Demetrio no le hizo caso y se dedicó a beber la parte de cañazo que le sobraba, mirando el maguey que se erguía frente a su casa. Medio borracho, de espaldas sobre el suelo, decía: «maguey, maguey» y no pasaba de allí.

—No ves, éste es loco: «maguey, maguey»… —riose el suegro.

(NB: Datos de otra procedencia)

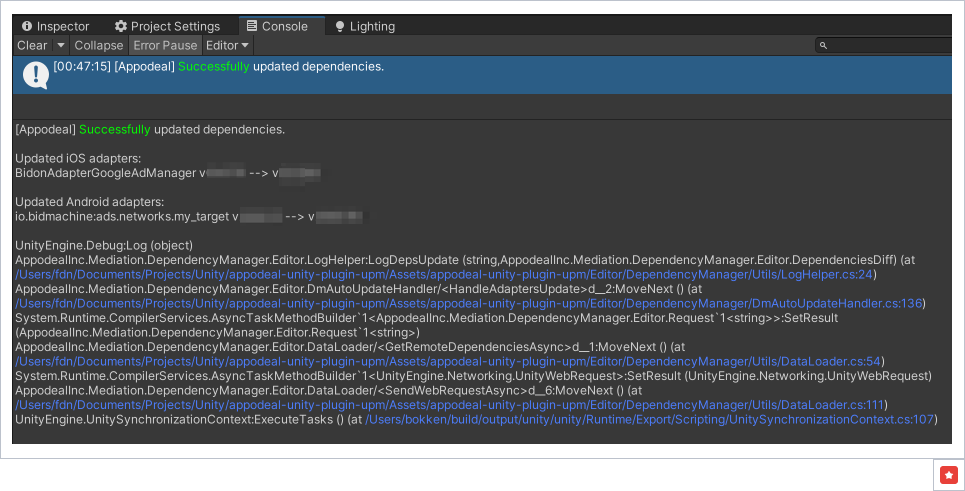Click the search magnifier icon in Console

pos(823,46)
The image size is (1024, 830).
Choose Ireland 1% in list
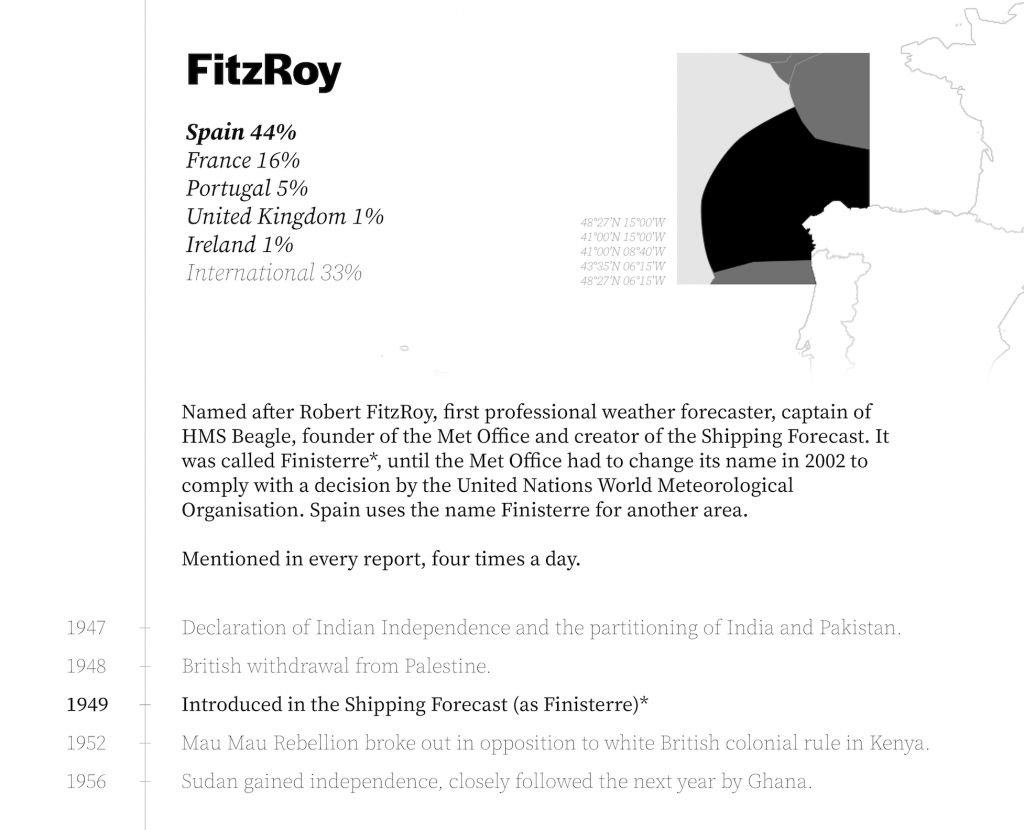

Demetrio, aunque sus labios pudieran únicamente articular el nombre de la planta, decía con las palabras silenciosas de la emoción:

—Sólo tú conoces nuestra confianza y su sabor áspero… ¿qué sabemos los indios peruanos de las rosas?… tú, maguey, desde las lomas nos saludas y nos dices que bueno con tu penacho nimbado de sol y de luna… te levantas como un brazo implorante y en tu gesto reconocemos nuestro afán que no alcanza al cielo… afán angustioso de estirarse, estirarse y querer llegar mientras la vida sigue al pie, muda, y las estrellas se cierran como ojos tristes en la noche… el viento no puede cantar en tu cuerpo enteco y no sabes del trino ni del nido… tienes el corazón sin miel y triste, con la misma tristeza de nosotros los hombres del Perú… y así estás con nosotros, frente a nuestros bohíos, y en las cercas que guardan las siembras de esperanza y martirio… como el indio, no sientes el peso del sol ni de la lluvia y estás desnudo ante la vida, hecho un esbelto silencio… hijo callado de la tierra, atisbas que la vida pasa en el viento como las nubes, y se pierde tras los picachos y sigue… sin embargo, eres dulce, maguey; tus pencas se parecen a nuestras hembras indias, lisas, así sencillas, con un aire de nada, pero alegrando el pecho sin decir ni palabra… maguey peruano, regado por los campos como un centinela para dar aviso… vigilando los caminos, los largos caminos que hasta ahora son iguales a nuestra vida… un día te levantarás más alto, maguey… estamos esperando y esperando hasta sin causa… mientras tú te yergues junto a la angustia prendida al infinito, de los caminos…

Musitando «maguey, maguey», Demetrio rodó lentamente al sueño.